В этот 1899 год состоялись сразу две свадьбы. Одна дочерняя, а другая — сыновья: Андрей женился на Ольге Константиновне Дитерихс. Но Софья восприняла это событие не столь эмоционально и взволнованно. Она все больше жила консерваторскими интересами. А семейными делами занималась больше по инерции. Кажется, прав был Лёвочка, как‑то сказав ей, что все романы кончаются тем, что герои женятся. Но описывать жизнь людей так, чтобы обрывать на женитьбе, это все равно что, описывая путешествия человека, оборвать описание на том месте, где путешественник попал к разбойникам. Ей и Танееву, думала Софья, женитьба не грозит. Поэтому и роман их не должен был чем‑то заканчиваться.

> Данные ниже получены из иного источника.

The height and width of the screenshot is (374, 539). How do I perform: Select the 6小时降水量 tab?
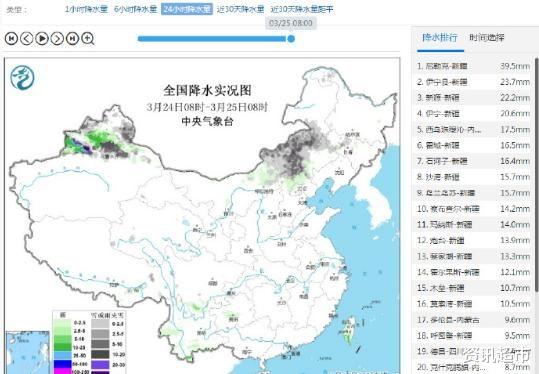tap(135, 9)
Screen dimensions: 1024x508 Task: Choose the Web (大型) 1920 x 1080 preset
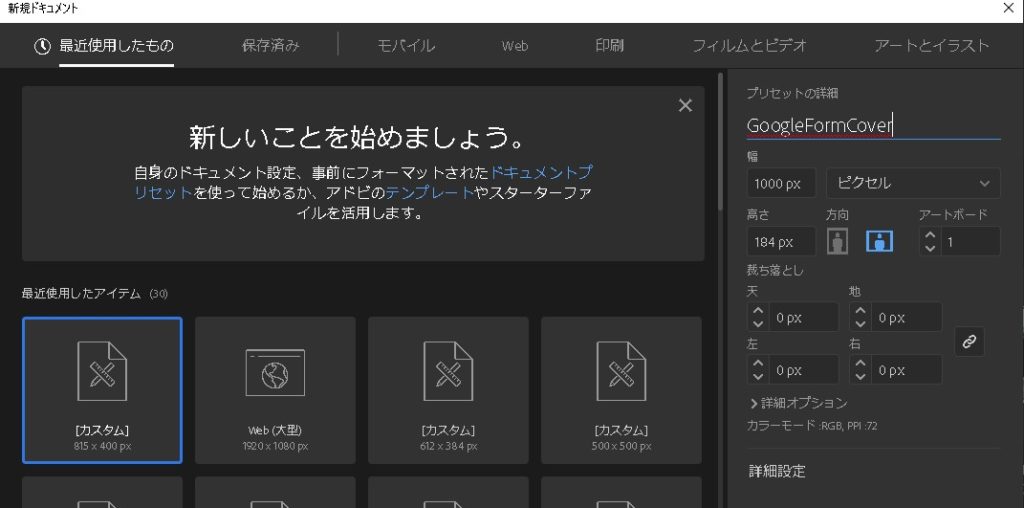277,390
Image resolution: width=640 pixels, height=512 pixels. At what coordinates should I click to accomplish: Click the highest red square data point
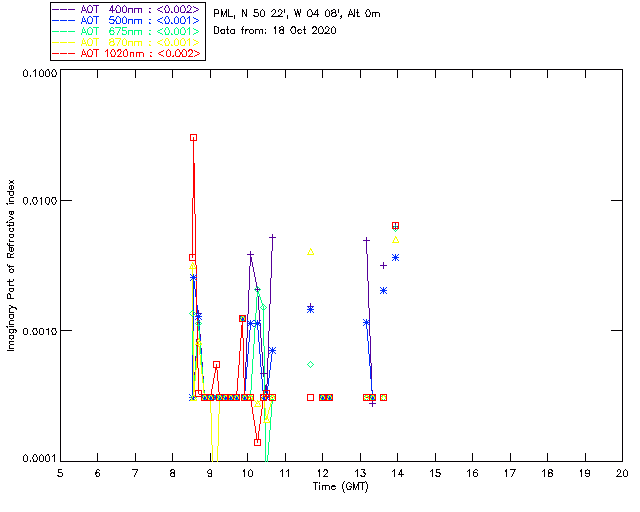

Однажды она совершенно случайно услышала от простодушного доктора Маковицкого, что Лёвочка хочет передать статью Карпентера со своим предисловием ненавистной ей Любови Гуревич для публикации в «Северном вестнике». Софья подумала, что ослышалась, ведь Лёвочка поклялся ей больше ни за что не иметь дела с этим изданием. Ее возмущению не было конца. Она захотела лишить себя жизни, потом решила поехать в Петербург, чтобы вырвать у «мерзкой интриганки» эту статью. Но в конце концов Софья отправилась в Троице- Сергиев монастырь, где в гостиничном номере ее разыскала дочь Таня. А перед этим, у лавры, цыганка предлагала ей погадать, а потом сказала Софье, что ее любит блондин, но только не смеет признаться в этом, потому что она «дама именитая, ее положение высокое, развитая, образованная, а он не твоей линии». За рубль и шесть гривен цыганка предлагала сделать «приворот». Софье «хотелось взять приворот», чтобы навсегда приворожить своего кумира, но вдруг ей стало страшно…

Она вернулась в Москву, домой, где ее со слезами на глазах встретил бедный муж. Они бросились друг к другу в объятия, и она поняла, что злосчастная статья не будет напечатана в «Северном вестнике». Софья пообещала Лёвочке больше не видеться с Танеевым и заботиться только об одном муже. На этом роман с музыкантом был исчерпан.